*Work instruction*: Look in the material below for the line holding "Instruction: Click the 分享 share arrow icon". Set it down exactly, with each later line up to and including the line holding "Given: Click the paragraph".

*** Given data Section Begins ***

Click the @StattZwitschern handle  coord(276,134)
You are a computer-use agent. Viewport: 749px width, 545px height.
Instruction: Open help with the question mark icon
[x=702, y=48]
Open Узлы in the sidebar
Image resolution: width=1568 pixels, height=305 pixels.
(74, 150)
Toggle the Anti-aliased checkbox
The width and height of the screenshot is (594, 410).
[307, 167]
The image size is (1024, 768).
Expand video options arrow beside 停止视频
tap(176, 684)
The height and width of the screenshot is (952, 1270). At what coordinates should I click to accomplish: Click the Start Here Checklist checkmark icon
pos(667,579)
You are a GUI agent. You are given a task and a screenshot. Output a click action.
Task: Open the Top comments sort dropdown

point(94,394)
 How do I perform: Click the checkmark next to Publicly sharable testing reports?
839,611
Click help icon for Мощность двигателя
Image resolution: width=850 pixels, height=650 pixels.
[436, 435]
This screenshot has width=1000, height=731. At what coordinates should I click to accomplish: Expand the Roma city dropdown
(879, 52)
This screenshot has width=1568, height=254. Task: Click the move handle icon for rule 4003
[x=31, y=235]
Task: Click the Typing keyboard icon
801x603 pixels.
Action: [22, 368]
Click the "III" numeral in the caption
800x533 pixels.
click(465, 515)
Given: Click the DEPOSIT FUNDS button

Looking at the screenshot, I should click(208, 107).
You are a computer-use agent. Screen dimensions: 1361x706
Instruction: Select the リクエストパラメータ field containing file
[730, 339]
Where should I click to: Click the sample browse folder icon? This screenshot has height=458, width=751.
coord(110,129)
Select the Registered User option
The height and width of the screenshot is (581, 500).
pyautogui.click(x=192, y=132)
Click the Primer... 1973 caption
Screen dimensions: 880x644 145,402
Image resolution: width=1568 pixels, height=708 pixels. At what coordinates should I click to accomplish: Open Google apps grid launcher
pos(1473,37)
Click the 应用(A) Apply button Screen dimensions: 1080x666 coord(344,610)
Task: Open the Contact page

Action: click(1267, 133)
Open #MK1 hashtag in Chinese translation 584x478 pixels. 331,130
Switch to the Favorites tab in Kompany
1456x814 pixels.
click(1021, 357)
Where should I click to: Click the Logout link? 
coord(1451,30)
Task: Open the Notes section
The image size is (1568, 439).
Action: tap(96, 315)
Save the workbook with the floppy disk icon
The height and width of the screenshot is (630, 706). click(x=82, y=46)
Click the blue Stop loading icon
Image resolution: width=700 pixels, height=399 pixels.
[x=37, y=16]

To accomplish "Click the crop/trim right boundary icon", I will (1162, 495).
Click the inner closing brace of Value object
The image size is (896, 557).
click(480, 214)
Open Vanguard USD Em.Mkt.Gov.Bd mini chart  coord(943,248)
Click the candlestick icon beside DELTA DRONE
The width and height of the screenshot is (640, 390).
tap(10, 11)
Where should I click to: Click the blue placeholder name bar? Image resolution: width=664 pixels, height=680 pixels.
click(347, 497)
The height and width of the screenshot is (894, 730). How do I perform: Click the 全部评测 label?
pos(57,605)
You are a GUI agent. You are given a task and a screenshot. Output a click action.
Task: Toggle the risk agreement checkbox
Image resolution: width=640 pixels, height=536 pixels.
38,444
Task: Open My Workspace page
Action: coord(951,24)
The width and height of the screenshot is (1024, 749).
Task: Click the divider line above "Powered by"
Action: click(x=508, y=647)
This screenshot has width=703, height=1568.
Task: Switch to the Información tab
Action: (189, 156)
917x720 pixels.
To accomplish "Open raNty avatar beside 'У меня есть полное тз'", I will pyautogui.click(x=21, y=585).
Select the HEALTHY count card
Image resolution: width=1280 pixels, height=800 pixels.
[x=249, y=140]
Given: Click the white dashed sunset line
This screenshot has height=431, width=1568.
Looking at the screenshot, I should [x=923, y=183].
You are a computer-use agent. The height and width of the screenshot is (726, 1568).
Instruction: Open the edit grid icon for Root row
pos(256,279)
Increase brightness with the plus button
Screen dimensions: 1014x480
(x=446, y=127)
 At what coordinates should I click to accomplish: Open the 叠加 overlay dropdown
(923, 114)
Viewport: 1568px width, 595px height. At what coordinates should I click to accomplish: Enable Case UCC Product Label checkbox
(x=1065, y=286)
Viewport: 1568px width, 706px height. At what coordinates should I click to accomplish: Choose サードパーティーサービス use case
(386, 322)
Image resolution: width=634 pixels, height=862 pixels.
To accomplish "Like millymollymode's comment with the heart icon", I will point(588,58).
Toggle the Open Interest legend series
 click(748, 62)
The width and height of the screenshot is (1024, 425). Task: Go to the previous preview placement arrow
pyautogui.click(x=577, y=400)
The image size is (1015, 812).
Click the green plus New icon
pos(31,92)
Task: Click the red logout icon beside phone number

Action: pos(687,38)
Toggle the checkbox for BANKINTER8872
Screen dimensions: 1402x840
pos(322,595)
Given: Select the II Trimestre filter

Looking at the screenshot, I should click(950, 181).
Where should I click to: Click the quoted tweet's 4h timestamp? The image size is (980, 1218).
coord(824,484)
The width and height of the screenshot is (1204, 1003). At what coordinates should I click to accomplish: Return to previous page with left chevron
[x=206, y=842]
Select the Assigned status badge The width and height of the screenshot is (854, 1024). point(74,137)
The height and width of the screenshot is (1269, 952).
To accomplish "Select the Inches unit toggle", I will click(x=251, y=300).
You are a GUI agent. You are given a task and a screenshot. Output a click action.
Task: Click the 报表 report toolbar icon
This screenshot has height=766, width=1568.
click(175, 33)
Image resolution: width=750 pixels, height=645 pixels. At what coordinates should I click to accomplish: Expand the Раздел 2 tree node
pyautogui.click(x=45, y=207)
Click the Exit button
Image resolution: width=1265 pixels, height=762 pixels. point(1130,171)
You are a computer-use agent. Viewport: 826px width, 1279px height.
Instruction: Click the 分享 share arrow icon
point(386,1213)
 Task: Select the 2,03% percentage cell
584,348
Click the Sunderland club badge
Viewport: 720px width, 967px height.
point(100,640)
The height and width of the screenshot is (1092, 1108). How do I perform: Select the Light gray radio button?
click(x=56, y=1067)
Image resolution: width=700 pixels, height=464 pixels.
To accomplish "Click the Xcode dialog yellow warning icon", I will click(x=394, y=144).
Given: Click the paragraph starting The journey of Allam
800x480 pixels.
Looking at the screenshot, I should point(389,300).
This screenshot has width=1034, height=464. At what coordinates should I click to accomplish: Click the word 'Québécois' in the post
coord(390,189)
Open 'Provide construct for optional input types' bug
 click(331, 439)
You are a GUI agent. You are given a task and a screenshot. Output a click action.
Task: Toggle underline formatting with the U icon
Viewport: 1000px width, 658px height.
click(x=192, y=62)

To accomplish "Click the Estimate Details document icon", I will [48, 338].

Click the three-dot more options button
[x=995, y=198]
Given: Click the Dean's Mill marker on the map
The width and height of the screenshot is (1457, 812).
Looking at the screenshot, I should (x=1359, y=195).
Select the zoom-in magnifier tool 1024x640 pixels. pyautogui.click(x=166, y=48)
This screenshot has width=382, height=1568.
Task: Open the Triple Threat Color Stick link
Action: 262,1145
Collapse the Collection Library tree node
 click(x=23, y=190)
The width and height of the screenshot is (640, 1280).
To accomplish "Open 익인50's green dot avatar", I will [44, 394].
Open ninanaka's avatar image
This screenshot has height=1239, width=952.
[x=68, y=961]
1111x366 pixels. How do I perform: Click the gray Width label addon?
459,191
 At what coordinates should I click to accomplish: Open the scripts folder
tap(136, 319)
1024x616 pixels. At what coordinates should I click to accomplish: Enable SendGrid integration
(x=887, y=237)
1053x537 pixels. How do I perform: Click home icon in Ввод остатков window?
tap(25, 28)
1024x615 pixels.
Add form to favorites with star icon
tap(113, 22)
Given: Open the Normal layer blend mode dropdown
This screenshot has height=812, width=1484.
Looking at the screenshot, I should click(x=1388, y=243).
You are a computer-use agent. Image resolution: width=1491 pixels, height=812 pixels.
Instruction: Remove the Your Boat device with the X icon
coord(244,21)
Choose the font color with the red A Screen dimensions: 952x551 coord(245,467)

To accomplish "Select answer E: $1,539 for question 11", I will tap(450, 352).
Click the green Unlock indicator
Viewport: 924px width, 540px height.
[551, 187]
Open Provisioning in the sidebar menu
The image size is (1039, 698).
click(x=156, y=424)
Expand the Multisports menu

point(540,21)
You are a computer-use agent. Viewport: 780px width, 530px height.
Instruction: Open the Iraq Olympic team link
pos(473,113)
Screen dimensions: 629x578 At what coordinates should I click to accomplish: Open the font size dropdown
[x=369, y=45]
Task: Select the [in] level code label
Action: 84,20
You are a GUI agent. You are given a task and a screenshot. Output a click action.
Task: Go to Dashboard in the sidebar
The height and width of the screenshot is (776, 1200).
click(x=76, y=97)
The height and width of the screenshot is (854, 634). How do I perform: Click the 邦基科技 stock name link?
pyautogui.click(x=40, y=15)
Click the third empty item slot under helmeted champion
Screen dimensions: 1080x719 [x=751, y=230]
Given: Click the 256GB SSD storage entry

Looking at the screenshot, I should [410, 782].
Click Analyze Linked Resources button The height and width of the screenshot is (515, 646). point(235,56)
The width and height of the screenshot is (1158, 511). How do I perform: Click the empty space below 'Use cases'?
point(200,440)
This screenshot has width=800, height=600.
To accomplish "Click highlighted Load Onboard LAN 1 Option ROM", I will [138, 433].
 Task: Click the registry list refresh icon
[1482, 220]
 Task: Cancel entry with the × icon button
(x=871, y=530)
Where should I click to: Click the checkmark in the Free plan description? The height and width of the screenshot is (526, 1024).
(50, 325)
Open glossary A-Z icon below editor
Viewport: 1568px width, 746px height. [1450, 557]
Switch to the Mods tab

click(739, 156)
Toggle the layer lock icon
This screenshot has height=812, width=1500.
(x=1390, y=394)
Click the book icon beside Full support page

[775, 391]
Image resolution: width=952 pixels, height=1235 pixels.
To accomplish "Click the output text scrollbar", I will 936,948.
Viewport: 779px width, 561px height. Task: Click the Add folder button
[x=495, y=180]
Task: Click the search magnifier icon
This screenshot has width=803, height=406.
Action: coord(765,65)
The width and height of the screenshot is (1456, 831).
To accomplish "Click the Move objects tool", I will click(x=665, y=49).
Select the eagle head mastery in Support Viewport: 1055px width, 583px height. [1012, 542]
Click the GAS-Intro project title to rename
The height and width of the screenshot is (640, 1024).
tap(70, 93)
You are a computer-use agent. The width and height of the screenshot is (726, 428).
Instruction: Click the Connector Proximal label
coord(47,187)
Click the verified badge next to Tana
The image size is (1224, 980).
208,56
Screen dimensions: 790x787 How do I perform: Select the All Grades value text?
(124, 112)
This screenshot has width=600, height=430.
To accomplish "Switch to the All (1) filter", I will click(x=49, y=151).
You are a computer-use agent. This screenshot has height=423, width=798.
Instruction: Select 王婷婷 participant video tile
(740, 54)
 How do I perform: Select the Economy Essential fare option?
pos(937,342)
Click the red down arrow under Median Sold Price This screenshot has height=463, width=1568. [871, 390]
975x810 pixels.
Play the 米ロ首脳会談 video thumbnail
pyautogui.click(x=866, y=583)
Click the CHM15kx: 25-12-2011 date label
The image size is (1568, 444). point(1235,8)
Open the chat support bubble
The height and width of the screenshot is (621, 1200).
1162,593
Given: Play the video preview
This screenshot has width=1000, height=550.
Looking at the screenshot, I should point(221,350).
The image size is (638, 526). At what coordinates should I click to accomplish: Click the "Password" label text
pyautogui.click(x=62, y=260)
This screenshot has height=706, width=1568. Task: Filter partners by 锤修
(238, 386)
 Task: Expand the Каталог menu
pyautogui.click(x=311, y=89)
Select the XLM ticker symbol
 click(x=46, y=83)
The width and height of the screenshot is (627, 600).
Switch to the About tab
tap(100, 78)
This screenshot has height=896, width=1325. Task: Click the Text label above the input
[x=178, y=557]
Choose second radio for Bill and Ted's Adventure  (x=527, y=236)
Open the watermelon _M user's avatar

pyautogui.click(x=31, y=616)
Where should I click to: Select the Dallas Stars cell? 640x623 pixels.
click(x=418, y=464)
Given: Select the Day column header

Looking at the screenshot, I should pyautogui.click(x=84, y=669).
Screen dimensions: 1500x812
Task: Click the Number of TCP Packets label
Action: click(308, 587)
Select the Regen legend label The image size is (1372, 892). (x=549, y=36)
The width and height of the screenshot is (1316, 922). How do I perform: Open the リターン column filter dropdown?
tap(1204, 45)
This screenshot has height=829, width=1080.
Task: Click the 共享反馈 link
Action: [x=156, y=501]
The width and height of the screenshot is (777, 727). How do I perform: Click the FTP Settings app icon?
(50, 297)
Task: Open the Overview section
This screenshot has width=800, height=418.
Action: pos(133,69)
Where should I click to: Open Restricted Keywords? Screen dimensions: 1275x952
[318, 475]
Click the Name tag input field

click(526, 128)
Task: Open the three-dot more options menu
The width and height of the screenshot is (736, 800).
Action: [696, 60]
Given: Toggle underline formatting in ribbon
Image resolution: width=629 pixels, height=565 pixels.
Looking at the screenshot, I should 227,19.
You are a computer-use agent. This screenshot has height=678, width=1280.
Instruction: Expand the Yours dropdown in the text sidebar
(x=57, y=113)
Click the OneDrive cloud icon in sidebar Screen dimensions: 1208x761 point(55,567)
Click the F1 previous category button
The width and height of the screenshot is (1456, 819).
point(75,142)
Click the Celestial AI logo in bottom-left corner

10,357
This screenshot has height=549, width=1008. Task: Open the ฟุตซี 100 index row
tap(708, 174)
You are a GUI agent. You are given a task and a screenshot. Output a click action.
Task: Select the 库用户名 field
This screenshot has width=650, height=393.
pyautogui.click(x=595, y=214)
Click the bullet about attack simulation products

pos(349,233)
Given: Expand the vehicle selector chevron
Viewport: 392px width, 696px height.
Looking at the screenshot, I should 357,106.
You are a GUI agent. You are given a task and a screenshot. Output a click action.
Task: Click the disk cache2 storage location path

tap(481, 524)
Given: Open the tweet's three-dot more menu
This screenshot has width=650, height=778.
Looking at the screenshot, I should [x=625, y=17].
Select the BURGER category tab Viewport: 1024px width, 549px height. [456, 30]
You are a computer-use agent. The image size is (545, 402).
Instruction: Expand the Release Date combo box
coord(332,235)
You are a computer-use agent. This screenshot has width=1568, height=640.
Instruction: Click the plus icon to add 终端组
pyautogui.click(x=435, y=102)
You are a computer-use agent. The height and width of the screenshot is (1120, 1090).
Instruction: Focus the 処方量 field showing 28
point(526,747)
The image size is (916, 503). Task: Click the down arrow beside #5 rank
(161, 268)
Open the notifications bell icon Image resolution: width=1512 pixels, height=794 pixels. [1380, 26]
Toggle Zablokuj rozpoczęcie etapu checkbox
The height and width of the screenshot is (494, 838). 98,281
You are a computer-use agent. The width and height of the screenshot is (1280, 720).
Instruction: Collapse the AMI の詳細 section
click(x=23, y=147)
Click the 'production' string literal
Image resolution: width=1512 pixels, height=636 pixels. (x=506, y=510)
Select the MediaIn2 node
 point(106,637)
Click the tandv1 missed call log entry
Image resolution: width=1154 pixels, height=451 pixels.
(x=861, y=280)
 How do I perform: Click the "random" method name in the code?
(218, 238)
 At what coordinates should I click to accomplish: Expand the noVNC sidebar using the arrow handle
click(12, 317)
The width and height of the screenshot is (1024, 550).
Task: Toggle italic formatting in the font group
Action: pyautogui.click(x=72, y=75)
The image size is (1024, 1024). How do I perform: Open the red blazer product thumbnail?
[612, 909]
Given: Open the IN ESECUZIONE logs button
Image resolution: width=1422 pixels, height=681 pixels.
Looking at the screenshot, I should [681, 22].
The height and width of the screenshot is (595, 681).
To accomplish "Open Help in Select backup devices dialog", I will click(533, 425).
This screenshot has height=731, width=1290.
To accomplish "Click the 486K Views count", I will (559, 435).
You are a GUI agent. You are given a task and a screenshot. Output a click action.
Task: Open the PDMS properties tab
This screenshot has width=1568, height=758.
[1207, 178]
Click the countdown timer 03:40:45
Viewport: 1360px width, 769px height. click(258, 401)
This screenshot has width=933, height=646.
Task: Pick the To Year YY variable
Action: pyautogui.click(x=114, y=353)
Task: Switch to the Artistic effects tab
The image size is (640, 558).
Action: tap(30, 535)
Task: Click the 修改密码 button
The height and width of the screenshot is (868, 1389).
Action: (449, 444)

*** Given data Section Ends ***

*Written solution*:
Instruction: Click the 分享 share arrow icon
point(386,1213)
 Task: Select the 2,03% percentage cell
584,348
Click the Sunderland club badge
Viewport: 720px width, 967px height.
point(100,640)
The height and width of the screenshot is (1092, 1108). How do I perform: Select the Light gray radio button?
click(x=56, y=1067)
Image resolution: width=700 pixels, height=464 pixels.
To accomplish "Click the Xcode dialog yellow warning icon", I will click(x=394, y=144).
Given: Click the paragraph starting The journey of Allam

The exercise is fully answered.